Bulbbul Move review: This Anushka Sharma produced film has great Concept but ruined the execution.Modified On: 24 June 2020 | Reviewed By: Saurabh S Nair
The cinematography of the film is its USP, though the thinly written story doesn't cater it.
Cast: Tripti Dimri, Rahul Bose, Avinash Tiwary, Paoli Dam
Direction: Anvita Dutt
Bulbbul is yet another case of good premise ruined by execution. Though the film is refreshing due to his concept and stunning cinematography.
In 1881, Bulbbul, a young girl is married into a wealthy zamindar family. In the midst, it is revealed that her husband isn’t the boy Satya, with whom she’s struck a quick friendship, but rather Satya’s sinister-looking elder brother Indranil, the Thakur, played by Rahul Bose. The Thakur has a twin, Mahendra, who is developmentally challenged and is married to a conniving woman named Binodini. Fate has forever sentenced her to play second fiddle to Bulbbul in the household, something that Binodini, the chhoti bahu, is very bothered by.

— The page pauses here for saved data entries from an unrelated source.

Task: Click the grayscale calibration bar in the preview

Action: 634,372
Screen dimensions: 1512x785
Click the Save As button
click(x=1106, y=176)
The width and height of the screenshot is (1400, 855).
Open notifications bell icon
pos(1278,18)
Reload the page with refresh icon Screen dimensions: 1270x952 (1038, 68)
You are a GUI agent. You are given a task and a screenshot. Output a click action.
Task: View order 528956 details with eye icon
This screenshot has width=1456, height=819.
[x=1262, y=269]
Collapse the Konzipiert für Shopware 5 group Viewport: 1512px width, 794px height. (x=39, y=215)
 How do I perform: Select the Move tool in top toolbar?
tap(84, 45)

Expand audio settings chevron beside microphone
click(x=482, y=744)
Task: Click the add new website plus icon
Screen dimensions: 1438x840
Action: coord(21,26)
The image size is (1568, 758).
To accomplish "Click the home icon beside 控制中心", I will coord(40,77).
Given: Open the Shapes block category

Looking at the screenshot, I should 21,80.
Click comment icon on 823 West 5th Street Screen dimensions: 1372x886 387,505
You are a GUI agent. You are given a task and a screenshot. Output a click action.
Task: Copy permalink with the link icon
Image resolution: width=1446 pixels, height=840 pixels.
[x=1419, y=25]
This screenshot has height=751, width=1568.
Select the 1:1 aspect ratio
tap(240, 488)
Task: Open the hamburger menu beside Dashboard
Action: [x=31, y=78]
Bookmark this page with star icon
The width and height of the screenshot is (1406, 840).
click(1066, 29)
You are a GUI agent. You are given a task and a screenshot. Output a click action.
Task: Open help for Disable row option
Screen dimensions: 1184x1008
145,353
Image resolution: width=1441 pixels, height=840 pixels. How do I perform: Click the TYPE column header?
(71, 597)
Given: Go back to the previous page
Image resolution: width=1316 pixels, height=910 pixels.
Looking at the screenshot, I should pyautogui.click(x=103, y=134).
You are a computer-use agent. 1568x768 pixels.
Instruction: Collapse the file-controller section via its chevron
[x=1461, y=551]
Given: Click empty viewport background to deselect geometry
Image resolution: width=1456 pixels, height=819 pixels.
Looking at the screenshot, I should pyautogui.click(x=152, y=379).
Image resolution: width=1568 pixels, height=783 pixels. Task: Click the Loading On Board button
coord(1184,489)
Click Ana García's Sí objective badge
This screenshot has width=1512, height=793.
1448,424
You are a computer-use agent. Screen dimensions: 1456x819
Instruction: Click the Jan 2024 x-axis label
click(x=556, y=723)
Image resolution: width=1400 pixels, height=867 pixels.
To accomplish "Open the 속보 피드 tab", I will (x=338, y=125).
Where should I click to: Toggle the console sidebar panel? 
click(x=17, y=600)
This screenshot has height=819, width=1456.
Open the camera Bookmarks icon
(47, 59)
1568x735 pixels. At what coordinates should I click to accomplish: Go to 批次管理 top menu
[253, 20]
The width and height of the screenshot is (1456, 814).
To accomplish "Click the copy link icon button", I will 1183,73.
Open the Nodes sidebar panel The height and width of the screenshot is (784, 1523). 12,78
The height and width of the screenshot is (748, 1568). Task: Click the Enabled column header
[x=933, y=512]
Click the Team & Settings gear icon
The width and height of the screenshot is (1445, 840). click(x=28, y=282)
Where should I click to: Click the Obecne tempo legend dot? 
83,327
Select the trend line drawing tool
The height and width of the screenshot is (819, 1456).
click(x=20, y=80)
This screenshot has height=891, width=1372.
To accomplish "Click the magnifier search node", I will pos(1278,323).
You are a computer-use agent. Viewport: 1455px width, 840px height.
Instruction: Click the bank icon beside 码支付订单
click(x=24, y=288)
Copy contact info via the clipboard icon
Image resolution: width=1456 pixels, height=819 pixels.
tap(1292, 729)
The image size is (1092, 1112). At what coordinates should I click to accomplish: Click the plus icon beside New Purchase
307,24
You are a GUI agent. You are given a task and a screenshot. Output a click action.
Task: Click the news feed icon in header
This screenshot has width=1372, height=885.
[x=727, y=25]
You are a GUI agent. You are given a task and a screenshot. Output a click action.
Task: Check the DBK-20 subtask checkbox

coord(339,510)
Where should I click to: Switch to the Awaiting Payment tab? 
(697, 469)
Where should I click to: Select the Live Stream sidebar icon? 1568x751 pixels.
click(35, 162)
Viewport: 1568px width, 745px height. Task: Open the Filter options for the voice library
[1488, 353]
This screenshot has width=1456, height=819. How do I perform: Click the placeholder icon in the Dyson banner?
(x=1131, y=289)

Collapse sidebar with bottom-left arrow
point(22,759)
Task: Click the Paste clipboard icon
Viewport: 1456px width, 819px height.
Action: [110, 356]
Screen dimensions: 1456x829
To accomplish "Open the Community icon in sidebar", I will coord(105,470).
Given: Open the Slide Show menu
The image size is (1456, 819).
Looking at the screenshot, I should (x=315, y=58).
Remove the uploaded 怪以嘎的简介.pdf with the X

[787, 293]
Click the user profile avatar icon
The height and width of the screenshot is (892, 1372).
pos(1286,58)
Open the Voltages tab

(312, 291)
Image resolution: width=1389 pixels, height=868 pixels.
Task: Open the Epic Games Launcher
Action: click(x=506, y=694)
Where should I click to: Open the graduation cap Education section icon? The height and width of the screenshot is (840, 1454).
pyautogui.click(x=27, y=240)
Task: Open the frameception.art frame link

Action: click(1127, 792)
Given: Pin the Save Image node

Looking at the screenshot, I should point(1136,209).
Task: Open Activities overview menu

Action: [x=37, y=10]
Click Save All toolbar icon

The film takes a leap of 20 years into the future. Satya, on his way back to the haveli after having studied law in London, is informed that a series of mysterious deaths have taken place in the time that he has been away. The villagers seem to believe that it is the doing of a witch that haunts the surrounding forest. Satya, in proper Jonathan Harker mode, dismisses the claims as old wives’ tales.
But a lot has changed in the years that Satya has been gone. His brother Mahendra has been killed in his sleep, and his other brother, the Thakur, has disappeared. Bulbbul, meanwhile, is no longer the spirited young girl that she used to be; she has now fully embraced her life as the ‘Thakurain’ of the house, lounging on settees all day, being fed paan and sherbet, exuding playful yet unsettlingly self-assured energy.
Bulbbul's writing is so weak that the makers have concentrated more on the technical aspect of the movie. The characters don't have layers and it has tendency to rush towards next sequence instead of going to the depth of the character or the premise. the nighttime sequences in Bulbbul are undeniably gorgeous, besides a couple of noticeable instances where cinematographer Siddharth Diwan’s camera basically breaks character and surrenders its otherwise stately presence in favor of flashy handheld mayhem. It simply doesn’t gel.
A couple of scenes in particular, both involving violence against women, are questionably staged. Dutt essentially distracts the audience’s attention from the horror that is unfolding and turns it instead towards the immaculate beauty of her frames. The second scene, involving a rape, goes on for way longer than it has any reason to.
The film can be concluded to be a good attempt rather than saying outstanding. You can watch this on Netflix.